▶ _Work task_: From the records below, output exactly the lines running from the line containing "Task: Click the set in point icon on timeline" through the line containing "Given: Tap the Messenger notification icon", and no others.
══════
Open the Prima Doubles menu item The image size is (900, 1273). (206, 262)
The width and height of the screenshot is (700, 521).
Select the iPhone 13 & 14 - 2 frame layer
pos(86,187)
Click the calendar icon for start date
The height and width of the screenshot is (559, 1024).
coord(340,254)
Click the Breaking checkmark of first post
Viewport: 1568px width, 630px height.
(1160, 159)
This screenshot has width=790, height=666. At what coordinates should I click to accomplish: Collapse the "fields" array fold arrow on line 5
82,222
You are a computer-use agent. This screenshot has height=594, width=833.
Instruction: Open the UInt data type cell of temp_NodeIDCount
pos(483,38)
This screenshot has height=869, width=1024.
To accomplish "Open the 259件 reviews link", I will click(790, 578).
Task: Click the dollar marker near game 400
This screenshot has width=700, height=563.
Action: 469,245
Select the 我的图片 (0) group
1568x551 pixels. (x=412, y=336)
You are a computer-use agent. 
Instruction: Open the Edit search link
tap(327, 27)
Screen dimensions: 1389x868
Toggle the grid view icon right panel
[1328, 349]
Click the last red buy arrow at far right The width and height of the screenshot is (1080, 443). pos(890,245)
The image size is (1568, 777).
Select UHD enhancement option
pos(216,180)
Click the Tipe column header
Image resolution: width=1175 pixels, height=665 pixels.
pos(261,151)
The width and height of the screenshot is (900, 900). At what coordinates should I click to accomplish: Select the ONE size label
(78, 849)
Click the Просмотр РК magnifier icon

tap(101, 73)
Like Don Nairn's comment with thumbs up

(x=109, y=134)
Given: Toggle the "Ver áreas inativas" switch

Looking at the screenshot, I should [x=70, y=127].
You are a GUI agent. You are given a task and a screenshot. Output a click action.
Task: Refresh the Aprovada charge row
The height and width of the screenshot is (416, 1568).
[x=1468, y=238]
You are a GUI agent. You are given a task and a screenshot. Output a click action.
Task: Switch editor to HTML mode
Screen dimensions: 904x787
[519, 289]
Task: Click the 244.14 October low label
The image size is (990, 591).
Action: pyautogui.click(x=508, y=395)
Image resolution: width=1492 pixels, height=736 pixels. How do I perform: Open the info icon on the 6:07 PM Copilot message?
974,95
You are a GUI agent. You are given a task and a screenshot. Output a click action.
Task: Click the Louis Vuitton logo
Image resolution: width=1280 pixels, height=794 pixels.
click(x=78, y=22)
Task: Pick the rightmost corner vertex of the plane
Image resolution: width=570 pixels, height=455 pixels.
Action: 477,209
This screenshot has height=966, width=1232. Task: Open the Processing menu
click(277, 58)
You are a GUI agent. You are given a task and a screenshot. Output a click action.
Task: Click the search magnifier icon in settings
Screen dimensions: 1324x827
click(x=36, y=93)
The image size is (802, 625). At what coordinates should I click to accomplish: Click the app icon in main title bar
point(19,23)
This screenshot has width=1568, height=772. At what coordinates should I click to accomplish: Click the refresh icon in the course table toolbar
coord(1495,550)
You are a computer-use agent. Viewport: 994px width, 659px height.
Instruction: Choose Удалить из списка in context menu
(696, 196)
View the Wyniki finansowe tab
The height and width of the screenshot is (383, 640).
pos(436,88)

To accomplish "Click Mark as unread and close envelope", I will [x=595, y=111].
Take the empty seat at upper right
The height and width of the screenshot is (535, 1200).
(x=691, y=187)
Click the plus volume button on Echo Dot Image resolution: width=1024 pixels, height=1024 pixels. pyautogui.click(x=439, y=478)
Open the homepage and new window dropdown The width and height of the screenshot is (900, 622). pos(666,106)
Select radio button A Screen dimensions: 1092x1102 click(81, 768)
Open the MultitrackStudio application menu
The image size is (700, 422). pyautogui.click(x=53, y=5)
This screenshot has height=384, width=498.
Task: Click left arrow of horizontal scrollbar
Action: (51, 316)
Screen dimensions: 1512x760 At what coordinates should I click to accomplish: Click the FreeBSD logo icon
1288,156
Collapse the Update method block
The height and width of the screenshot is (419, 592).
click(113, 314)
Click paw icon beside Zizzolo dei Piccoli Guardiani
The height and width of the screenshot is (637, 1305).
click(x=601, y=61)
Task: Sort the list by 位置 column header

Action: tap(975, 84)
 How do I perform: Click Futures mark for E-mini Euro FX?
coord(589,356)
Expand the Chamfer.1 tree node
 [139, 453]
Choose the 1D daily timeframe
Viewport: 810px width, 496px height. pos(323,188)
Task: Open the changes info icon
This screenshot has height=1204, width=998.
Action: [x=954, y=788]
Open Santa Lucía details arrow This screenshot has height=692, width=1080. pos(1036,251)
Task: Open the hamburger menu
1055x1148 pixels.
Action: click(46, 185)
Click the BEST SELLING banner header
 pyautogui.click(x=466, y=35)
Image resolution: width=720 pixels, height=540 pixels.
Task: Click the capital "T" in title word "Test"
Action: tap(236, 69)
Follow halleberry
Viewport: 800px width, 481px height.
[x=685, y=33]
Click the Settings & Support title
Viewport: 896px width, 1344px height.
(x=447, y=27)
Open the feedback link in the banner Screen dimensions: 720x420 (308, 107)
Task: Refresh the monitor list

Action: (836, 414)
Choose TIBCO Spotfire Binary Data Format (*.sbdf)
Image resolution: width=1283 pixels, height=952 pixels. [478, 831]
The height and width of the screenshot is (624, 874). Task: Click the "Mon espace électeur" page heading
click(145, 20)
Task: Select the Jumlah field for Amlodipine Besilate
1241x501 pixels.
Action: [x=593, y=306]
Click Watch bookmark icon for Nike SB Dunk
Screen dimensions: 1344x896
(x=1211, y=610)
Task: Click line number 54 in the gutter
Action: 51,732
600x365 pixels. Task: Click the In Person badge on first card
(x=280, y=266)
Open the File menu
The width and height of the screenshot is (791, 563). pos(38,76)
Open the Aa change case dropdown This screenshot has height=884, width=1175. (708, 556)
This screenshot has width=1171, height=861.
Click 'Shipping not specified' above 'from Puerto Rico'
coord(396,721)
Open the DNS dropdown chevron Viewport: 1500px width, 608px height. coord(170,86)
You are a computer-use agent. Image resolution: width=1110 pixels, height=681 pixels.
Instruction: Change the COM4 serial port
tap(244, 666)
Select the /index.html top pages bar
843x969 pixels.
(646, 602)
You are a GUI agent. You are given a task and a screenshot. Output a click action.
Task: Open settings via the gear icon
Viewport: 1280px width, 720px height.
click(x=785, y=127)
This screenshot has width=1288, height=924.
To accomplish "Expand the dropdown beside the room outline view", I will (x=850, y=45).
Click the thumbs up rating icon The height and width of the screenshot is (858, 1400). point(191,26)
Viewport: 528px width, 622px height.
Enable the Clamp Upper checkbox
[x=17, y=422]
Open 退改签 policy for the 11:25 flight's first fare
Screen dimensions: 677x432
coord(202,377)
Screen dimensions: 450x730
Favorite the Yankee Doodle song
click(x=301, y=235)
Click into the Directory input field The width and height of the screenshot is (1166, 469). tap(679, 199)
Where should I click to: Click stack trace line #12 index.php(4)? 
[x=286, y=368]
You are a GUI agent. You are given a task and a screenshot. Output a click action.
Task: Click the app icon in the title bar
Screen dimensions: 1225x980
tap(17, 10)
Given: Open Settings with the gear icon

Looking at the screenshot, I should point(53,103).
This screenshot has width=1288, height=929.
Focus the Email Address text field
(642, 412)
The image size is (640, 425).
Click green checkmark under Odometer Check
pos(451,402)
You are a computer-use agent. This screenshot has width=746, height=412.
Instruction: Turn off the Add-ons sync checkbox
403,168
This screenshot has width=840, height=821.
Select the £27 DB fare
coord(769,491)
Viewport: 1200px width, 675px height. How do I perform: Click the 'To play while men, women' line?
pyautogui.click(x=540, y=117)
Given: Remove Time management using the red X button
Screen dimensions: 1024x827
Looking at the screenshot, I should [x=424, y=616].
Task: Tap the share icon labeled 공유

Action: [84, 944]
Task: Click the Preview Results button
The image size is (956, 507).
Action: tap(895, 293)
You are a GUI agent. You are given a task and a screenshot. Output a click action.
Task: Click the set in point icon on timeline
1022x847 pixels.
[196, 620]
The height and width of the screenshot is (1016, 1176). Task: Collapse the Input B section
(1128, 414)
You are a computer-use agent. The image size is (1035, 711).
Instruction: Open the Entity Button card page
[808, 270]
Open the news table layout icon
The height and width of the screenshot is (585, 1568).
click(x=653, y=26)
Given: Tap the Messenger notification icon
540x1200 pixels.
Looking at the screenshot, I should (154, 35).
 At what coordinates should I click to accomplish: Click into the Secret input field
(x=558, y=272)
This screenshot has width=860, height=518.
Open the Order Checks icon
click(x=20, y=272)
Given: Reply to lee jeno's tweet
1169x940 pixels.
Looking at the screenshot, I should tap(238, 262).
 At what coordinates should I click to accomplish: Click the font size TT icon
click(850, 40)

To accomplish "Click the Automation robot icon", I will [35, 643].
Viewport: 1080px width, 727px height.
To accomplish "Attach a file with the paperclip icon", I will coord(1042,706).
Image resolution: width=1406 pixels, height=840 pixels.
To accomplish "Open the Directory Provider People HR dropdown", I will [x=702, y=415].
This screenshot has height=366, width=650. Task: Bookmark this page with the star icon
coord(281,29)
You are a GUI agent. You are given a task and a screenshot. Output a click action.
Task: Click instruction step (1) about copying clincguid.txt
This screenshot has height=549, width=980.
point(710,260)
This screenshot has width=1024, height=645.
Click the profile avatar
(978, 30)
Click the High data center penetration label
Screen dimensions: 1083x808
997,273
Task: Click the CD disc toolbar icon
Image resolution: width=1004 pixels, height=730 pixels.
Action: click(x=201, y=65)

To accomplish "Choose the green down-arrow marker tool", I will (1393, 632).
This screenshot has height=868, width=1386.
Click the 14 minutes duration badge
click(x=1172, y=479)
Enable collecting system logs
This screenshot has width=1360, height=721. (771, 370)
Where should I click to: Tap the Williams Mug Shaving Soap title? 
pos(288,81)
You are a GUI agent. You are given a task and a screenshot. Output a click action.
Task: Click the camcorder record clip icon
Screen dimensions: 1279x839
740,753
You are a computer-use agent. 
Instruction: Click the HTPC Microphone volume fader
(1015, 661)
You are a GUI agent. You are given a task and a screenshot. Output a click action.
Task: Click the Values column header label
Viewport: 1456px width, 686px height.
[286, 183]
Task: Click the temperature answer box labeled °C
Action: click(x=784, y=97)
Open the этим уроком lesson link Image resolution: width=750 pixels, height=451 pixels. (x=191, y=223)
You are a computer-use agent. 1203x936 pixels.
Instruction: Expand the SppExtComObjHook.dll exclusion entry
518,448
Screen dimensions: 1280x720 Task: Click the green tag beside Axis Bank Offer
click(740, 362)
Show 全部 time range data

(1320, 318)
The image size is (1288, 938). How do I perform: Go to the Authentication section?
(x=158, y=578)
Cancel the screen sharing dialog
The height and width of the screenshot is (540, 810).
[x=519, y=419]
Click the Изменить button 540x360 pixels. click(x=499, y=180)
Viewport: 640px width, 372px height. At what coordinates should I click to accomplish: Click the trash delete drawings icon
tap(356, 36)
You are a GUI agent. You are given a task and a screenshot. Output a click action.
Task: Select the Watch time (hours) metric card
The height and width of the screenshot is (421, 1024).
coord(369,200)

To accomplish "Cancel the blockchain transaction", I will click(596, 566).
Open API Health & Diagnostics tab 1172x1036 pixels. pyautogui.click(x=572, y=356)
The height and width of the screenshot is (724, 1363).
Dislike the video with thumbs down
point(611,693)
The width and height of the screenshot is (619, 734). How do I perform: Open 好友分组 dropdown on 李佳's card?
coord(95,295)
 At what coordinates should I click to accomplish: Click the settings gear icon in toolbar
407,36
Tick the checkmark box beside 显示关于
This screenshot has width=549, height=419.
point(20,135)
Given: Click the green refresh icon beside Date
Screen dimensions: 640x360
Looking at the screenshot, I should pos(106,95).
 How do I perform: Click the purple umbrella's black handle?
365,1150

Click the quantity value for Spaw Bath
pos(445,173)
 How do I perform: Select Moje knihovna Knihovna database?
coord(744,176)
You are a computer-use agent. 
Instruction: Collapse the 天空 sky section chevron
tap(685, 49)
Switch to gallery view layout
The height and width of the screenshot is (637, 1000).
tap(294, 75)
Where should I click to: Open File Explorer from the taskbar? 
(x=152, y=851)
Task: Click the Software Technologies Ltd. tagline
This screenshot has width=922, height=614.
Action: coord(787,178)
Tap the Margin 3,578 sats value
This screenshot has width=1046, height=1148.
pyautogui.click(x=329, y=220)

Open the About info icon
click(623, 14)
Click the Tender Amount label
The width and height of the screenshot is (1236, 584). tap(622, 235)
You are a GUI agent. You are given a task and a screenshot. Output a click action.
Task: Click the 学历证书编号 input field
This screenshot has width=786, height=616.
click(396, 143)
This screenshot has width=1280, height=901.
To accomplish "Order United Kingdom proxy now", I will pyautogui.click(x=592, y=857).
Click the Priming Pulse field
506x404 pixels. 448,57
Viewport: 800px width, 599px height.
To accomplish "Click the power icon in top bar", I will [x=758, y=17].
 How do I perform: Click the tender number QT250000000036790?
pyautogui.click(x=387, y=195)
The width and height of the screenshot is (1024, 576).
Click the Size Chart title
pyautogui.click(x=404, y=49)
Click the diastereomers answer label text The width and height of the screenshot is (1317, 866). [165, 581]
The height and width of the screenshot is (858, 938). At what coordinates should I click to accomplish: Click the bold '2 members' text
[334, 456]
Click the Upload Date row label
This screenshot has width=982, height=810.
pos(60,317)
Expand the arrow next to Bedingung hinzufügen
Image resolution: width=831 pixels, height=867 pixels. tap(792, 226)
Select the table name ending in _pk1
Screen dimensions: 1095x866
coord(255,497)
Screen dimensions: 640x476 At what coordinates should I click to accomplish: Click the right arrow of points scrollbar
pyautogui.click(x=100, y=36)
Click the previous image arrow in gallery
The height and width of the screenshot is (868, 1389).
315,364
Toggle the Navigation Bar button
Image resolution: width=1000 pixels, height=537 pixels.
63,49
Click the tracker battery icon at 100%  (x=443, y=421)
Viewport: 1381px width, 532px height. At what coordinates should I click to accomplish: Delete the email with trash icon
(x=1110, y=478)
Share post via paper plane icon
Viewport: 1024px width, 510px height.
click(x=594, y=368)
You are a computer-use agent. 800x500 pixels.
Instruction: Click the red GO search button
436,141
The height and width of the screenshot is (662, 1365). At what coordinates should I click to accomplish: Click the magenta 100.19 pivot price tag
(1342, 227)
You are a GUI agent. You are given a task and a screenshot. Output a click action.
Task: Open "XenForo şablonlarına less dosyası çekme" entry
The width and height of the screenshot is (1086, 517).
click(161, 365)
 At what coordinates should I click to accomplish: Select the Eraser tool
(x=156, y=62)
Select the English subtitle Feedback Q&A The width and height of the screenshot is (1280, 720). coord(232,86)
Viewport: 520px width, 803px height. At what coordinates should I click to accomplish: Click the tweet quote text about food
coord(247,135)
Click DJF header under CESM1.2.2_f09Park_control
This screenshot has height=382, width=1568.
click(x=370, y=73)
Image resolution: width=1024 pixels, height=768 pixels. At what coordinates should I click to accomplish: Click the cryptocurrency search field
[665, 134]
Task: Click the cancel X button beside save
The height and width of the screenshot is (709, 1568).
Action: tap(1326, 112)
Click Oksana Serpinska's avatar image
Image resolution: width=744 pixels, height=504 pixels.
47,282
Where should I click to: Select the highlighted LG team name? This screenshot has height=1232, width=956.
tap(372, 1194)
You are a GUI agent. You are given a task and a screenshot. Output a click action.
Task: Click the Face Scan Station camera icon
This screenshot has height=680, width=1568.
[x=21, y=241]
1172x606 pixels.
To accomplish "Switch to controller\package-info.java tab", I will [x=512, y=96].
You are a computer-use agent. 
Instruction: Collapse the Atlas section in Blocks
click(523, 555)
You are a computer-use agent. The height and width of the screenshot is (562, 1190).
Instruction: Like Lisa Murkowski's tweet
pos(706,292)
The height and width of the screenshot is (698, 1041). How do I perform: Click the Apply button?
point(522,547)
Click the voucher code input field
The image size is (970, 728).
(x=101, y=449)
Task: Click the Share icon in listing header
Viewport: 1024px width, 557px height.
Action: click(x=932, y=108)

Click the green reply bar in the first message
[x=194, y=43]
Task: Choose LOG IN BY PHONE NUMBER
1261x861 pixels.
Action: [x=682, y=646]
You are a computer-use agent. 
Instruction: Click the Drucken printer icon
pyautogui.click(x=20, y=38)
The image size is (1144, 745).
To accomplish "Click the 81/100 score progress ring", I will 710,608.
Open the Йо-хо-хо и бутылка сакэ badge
══════
▶ _Exercise result_:
Task: Click the set in point icon on timeline
1022x847 pixels.
[196, 620]
The height and width of the screenshot is (1016, 1176). Task: Collapse the Input B section
(1128, 414)
You are a computer-use agent. The image size is (1035, 711).
Instruction: Open the Entity Button card page
[808, 270]
Open the news table layout icon
The height and width of the screenshot is (585, 1568).
click(x=653, y=26)
Given: Tap the Messenger notification icon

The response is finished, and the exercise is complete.